* [Problem details]: Please pull out every line below that contains the word "circle" and copy each such line in full. Case counts.

** BEGIN Records supplied **

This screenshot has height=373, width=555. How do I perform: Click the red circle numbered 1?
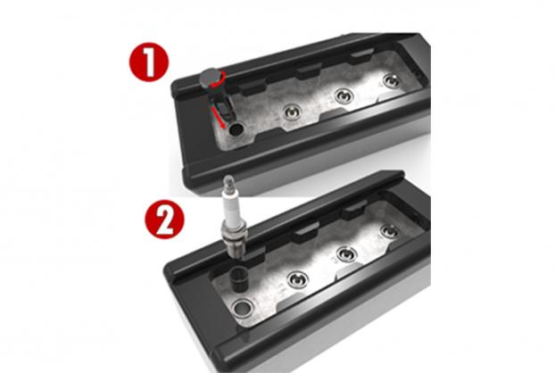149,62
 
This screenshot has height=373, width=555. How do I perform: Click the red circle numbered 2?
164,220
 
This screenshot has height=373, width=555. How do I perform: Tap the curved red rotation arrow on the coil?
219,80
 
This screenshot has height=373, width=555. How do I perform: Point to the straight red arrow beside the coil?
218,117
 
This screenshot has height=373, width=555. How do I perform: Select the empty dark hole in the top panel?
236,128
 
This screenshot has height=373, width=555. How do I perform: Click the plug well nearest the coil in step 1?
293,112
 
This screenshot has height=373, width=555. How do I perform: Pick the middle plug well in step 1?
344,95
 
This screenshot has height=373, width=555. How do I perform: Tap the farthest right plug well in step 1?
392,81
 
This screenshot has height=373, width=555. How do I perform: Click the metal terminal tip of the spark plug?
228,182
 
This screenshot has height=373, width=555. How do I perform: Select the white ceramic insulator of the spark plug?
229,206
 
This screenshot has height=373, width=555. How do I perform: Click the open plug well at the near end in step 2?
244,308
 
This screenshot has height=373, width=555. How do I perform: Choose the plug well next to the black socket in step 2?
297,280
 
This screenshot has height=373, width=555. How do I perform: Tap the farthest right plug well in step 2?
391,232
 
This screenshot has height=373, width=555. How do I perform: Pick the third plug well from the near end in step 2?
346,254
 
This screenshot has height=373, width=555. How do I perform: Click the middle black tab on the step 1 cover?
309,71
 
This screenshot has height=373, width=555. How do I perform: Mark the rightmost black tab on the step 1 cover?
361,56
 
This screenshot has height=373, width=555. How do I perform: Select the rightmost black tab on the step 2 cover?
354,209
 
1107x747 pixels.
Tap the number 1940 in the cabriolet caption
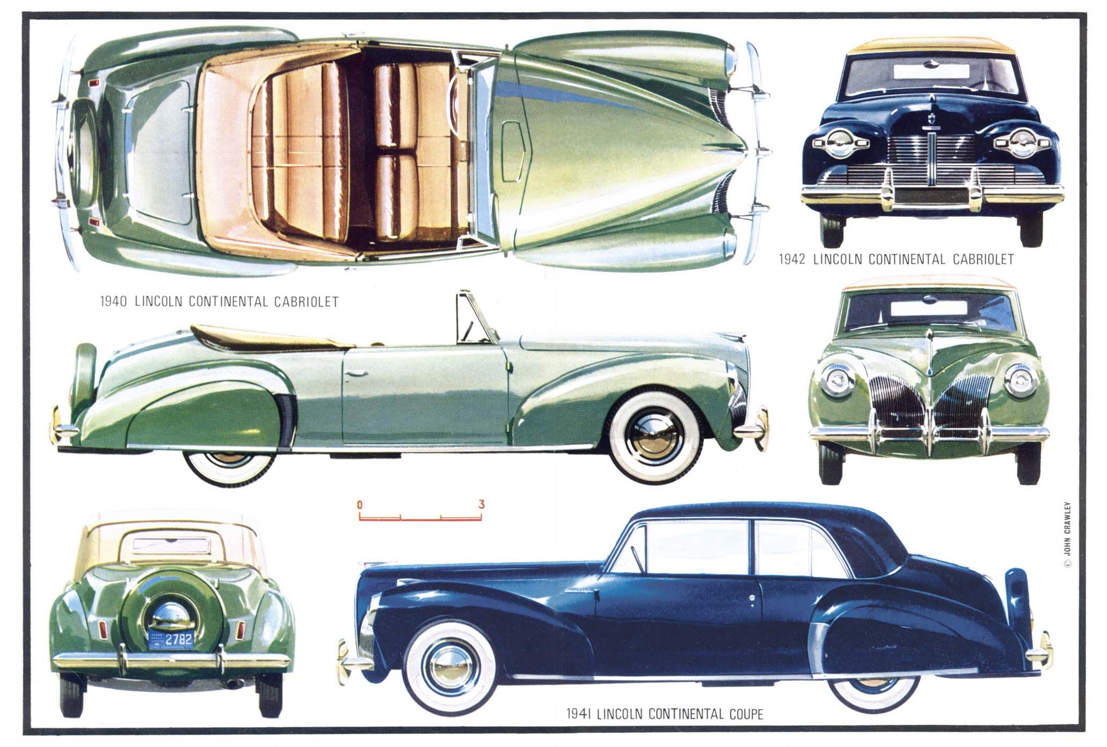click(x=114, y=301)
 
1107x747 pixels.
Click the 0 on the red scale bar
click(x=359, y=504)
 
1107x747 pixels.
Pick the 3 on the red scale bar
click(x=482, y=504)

** END Records supplied **

* [Completed exercise]:
This screenshot has height=373, width=555. How do I perform: Click the red circle numbered 1?
This screenshot has height=373, width=555. How do I perform: Click the red circle numbered 2?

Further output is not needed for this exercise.